*** Material for this exercise ***

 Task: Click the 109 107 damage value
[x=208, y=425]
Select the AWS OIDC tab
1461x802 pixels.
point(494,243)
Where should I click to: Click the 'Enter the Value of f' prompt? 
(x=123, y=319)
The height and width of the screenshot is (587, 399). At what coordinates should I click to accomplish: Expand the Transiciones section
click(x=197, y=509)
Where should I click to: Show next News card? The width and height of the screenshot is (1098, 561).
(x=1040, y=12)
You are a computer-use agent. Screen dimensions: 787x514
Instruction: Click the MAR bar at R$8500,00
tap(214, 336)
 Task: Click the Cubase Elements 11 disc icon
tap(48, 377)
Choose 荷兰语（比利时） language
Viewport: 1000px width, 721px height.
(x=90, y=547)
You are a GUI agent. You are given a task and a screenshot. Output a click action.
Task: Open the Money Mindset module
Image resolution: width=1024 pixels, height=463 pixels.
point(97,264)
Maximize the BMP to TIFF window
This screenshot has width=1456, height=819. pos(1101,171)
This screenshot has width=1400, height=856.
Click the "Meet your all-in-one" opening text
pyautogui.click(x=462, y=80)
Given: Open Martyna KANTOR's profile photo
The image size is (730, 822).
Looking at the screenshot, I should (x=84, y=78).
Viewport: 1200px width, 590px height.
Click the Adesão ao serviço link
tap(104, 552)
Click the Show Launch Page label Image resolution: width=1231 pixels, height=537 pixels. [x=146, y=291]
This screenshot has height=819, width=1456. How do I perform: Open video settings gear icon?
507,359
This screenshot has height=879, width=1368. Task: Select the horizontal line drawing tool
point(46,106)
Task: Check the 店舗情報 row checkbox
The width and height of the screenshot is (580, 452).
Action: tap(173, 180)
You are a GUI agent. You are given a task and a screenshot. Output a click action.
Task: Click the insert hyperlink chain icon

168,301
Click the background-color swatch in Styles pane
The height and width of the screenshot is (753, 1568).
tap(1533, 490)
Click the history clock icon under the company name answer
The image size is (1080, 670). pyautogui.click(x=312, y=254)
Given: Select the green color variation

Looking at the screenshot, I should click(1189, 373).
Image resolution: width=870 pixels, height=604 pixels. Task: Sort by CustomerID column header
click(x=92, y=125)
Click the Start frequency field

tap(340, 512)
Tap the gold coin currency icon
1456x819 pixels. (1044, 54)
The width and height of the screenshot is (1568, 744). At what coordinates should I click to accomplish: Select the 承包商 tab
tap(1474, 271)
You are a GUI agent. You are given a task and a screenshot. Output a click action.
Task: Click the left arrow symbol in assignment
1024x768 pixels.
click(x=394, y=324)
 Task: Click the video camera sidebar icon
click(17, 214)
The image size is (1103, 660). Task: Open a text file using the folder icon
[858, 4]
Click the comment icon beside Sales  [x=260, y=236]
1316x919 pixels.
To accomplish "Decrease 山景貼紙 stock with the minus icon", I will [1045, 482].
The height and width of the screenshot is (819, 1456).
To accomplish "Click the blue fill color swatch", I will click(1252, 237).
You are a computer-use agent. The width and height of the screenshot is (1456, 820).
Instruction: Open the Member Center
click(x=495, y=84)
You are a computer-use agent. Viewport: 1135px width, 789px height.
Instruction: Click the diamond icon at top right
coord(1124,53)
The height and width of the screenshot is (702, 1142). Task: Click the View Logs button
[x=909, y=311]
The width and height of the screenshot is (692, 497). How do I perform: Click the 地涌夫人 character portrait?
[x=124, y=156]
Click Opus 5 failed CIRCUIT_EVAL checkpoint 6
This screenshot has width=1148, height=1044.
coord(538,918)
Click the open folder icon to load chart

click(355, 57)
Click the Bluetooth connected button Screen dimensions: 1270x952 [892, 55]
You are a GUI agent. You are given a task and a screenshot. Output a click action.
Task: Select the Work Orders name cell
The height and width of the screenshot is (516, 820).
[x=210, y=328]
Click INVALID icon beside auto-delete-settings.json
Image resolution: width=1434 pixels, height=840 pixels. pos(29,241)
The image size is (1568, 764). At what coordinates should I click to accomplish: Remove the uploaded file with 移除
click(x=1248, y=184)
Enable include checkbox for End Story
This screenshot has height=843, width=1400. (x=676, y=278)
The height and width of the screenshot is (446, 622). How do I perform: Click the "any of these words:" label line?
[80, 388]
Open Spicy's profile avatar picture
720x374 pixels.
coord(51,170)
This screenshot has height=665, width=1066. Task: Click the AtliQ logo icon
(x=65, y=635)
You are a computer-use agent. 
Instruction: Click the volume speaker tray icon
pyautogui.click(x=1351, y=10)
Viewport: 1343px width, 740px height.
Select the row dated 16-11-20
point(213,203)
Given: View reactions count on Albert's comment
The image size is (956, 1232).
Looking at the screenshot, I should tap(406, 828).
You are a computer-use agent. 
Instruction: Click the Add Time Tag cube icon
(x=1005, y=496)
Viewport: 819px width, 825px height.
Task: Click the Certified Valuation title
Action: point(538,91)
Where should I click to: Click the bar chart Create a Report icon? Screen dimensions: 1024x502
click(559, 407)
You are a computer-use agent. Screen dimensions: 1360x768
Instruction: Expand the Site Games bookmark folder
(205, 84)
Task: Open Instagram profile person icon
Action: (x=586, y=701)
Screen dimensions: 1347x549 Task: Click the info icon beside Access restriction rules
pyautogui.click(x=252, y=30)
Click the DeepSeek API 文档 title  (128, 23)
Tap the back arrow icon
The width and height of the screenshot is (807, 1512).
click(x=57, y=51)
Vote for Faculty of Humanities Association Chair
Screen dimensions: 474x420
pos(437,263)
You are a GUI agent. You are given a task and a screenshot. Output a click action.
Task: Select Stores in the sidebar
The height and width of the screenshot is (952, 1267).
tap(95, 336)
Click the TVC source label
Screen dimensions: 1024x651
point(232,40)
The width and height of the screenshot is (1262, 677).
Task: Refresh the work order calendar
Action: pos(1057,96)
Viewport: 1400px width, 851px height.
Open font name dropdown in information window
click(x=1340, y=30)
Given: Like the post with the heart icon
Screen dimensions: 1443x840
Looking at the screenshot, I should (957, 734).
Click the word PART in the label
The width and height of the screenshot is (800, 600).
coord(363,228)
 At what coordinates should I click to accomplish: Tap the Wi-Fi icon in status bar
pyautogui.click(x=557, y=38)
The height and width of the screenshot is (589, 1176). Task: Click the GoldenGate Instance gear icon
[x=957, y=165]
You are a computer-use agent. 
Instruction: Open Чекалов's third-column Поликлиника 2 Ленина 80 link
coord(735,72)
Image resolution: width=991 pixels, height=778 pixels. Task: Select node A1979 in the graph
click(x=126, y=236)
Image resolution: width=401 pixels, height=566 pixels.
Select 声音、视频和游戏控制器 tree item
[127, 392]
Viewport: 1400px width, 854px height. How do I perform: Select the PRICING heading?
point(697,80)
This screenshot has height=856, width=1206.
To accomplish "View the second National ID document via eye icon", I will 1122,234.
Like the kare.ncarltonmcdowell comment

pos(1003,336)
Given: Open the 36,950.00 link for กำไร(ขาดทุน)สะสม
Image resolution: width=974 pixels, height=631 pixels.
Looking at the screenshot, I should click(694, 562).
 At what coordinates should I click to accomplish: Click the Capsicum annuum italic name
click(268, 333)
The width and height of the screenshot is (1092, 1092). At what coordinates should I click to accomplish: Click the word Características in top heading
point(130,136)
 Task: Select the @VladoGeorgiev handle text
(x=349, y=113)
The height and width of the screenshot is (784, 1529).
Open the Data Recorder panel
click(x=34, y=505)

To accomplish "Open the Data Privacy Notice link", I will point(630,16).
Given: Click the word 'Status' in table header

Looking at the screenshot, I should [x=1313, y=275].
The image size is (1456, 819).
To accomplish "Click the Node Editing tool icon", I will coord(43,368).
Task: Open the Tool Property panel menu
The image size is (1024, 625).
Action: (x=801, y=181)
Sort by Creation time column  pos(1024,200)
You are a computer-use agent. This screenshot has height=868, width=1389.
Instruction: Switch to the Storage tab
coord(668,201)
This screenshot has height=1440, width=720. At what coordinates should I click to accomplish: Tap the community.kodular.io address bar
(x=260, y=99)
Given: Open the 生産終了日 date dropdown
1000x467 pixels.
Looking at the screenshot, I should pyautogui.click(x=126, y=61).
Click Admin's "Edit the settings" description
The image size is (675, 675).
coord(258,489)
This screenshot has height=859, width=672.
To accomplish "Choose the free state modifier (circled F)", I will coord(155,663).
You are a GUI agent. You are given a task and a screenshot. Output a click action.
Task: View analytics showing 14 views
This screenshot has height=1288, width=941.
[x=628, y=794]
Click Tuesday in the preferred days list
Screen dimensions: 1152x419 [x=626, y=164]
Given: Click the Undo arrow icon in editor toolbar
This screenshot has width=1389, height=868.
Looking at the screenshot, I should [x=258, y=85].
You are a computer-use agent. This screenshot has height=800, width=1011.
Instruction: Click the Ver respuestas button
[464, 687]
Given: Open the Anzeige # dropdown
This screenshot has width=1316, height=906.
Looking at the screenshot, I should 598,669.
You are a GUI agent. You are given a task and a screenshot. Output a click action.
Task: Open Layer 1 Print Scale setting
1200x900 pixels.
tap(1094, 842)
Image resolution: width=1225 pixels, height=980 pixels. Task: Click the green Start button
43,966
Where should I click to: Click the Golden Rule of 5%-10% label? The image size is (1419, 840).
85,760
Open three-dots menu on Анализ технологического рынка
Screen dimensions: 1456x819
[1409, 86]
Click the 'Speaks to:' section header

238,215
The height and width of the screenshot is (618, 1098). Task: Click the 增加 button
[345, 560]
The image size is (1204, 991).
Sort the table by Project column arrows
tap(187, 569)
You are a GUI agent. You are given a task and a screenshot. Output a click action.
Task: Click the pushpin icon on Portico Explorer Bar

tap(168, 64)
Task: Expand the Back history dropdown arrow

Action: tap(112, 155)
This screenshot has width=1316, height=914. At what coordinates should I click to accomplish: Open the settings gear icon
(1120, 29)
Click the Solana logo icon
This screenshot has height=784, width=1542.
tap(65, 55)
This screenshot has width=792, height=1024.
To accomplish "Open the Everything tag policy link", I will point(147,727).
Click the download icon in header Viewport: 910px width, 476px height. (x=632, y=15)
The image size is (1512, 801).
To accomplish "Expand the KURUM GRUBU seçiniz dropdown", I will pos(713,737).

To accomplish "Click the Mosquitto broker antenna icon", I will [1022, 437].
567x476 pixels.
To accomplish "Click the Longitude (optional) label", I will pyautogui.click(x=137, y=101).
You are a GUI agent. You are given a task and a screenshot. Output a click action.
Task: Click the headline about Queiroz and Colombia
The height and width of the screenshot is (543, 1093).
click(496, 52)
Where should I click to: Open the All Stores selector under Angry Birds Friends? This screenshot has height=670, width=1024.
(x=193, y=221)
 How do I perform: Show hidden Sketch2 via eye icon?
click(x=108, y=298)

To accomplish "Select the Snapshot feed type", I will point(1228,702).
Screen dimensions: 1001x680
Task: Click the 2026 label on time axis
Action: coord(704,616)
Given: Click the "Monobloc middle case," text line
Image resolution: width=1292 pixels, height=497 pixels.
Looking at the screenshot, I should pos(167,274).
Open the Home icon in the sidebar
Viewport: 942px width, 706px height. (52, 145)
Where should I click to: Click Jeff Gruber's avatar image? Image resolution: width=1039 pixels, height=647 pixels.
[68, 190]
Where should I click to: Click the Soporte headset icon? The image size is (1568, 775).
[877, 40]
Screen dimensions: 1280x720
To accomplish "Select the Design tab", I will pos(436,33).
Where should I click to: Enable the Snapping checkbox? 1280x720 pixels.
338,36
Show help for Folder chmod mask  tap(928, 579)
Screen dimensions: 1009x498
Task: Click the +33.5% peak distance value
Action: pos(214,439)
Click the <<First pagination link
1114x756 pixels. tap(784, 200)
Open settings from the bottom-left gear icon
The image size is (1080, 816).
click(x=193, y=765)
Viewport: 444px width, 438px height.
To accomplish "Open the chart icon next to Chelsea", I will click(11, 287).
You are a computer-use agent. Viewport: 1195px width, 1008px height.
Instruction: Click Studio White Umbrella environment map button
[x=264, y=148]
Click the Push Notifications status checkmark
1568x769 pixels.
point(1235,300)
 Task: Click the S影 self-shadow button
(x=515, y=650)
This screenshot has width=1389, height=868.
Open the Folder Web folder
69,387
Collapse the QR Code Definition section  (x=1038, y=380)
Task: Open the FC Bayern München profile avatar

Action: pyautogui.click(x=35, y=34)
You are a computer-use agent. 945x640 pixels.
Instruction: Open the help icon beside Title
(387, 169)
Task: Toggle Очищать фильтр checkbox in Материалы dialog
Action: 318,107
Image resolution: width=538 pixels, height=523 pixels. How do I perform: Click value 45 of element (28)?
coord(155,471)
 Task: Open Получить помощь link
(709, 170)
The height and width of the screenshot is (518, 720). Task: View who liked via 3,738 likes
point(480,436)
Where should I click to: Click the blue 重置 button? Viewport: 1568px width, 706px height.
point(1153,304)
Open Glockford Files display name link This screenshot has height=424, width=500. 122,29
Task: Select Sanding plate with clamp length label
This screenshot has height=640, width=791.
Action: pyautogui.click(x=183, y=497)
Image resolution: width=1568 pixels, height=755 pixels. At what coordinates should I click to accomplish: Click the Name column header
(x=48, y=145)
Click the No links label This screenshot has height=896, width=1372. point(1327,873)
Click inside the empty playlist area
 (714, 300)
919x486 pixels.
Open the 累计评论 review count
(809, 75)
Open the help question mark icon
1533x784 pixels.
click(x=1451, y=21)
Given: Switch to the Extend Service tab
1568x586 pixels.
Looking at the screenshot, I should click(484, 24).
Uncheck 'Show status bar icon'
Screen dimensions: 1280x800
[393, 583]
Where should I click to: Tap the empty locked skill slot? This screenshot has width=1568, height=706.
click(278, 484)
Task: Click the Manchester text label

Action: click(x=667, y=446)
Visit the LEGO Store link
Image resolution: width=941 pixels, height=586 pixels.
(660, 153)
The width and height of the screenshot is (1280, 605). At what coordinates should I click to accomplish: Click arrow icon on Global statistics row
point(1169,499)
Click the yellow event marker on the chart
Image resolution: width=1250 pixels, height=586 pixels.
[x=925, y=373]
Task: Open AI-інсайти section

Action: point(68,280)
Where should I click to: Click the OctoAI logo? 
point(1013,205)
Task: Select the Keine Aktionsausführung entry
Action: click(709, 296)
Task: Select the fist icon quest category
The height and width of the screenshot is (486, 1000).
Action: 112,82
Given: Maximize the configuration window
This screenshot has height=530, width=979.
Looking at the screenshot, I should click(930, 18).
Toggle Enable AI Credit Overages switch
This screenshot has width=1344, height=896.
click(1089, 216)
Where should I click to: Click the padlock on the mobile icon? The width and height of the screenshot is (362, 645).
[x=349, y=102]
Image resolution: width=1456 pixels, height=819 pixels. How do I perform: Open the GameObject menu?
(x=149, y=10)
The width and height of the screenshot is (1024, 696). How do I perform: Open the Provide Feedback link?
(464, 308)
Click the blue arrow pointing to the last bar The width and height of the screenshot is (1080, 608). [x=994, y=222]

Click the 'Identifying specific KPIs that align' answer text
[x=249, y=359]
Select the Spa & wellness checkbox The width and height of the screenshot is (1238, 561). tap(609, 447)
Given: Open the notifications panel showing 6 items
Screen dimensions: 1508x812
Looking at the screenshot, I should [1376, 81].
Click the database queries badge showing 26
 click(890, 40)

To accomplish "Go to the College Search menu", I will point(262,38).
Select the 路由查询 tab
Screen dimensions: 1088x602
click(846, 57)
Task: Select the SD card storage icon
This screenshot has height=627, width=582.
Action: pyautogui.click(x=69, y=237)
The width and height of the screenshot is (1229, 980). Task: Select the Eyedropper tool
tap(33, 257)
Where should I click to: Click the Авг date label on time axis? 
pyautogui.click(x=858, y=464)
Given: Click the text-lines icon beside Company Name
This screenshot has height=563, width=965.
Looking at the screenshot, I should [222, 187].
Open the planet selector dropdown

***

**What is asked**
Rewrite the records from the start through the line with "point(46,106)", substituting "panel" for "window" and leaving everything else unchanged.

**Result**
 Task: Click the 109 107 damage value
[x=208, y=425]
Select the AWS OIDC tab
1461x802 pixels.
point(494,243)
Where should I click to: Click the 'Enter the Value of f' prompt? 
(x=123, y=319)
The height and width of the screenshot is (587, 399). At what coordinates should I click to accomplish: Expand the Transiciones section
click(x=197, y=509)
Where should I click to: Show next News card? The width and height of the screenshot is (1098, 561).
(x=1040, y=12)
You are a computer-use agent. Screen dimensions: 787x514
Instruction: Click the MAR bar at R$8500,00
tap(214, 336)
 Task: Click the Cubase Elements 11 disc icon
tap(48, 377)
Choose 荷兰语（比利时） language
Viewport: 1000px width, 721px height.
(x=90, y=547)
You are a GUI agent. You are given a task and a screenshot. Output a click action.
Task: Open the Money Mindset module
Image resolution: width=1024 pixels, height=463 pixels.
point(97,264)
Maximize the BMP to TIFF panel
This screenshot has width=1456, height=819. pos(1101,171)
This screenshot has width=1400, height=856.
Click the "Meet your all-in-one" opening text
pyautogui.click(x=462, y=80)
Given: Open Martyna KANTOR's profile photo
The image size is (730, 822).
Looking at the screenshot, I should (x=84, y=78).
Viewport: 1200px width, 590px height.
Click the Adesão ao serviço link
tap(104, 552)
Click the Show Launch Page label Image resolution: width=1231 pixels, height=537 pixels. [x=146, y=291]
This screenshot has height=819, width=1456. How do I perform: Open video settings gear icon?
507,359
This screenshot has height=879, width=1368. Task: Select the horizontal line drawing tool
point(46,106)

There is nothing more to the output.